* [Given exercise]:
In the material, from the line with "This screenshot has height=504, width=897." to the line with "Looking at the screenshot, I should click(318, 41).", replace "E-paper" with "Digital Edition" and reproduce that stretch with everything else unchanged.
# Start of Entries shown
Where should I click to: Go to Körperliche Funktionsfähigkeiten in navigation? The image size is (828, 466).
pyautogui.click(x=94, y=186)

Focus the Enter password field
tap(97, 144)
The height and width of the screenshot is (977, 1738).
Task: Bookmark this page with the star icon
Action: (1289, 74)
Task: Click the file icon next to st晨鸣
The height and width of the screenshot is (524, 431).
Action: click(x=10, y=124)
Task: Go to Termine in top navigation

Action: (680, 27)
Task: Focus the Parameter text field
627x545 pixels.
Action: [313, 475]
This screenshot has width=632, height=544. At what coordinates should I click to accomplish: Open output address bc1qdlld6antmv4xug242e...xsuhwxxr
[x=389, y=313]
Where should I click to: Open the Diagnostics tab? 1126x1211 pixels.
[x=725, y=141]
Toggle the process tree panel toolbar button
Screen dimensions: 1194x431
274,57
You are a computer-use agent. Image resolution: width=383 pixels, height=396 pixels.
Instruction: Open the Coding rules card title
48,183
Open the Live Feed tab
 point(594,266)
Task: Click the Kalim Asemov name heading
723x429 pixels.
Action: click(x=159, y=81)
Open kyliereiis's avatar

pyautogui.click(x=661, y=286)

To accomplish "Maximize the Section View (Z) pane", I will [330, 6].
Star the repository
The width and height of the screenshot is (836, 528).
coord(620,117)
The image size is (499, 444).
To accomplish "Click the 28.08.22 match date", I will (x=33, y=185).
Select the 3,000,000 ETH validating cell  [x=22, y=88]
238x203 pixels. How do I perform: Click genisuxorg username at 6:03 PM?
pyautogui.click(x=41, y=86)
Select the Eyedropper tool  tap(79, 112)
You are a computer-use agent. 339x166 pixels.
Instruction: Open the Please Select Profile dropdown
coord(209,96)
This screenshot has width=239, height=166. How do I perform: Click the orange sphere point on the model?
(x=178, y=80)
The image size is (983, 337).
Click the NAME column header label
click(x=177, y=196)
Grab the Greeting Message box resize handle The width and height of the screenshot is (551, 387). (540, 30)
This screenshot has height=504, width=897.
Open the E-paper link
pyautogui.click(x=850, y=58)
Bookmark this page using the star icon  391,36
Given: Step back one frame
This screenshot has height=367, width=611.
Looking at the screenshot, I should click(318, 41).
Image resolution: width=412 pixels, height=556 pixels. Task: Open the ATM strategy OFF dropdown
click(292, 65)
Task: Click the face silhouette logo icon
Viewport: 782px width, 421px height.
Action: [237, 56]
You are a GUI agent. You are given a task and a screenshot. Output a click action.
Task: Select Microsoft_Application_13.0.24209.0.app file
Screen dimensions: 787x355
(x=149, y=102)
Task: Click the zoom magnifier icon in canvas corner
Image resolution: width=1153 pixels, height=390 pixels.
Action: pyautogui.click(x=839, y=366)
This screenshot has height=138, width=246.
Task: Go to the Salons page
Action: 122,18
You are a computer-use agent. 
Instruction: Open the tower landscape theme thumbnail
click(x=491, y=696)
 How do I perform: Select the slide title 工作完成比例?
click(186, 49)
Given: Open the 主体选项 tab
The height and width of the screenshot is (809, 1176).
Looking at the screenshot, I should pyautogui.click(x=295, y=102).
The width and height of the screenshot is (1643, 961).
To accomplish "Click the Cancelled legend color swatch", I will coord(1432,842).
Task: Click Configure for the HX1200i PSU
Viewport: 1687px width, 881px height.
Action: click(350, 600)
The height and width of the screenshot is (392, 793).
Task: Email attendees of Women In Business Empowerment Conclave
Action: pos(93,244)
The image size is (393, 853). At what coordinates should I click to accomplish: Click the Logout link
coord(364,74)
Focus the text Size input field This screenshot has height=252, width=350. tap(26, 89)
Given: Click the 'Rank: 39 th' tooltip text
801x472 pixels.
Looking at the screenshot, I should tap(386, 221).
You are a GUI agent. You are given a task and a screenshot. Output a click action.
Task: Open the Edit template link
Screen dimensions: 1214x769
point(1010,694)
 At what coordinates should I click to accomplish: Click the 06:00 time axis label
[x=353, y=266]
# End of Entries shown
* [Result of the exercise]:
This screenshot has height=504, width=897.
Open the Digital Edition link
pyautogui.click(x=850, y=58)
Bookmark this page using the star icon  391,36
Given: Step back one frame
This screenshot has height=367, width=611.
Looking at the screenshot, I should click(318, 41).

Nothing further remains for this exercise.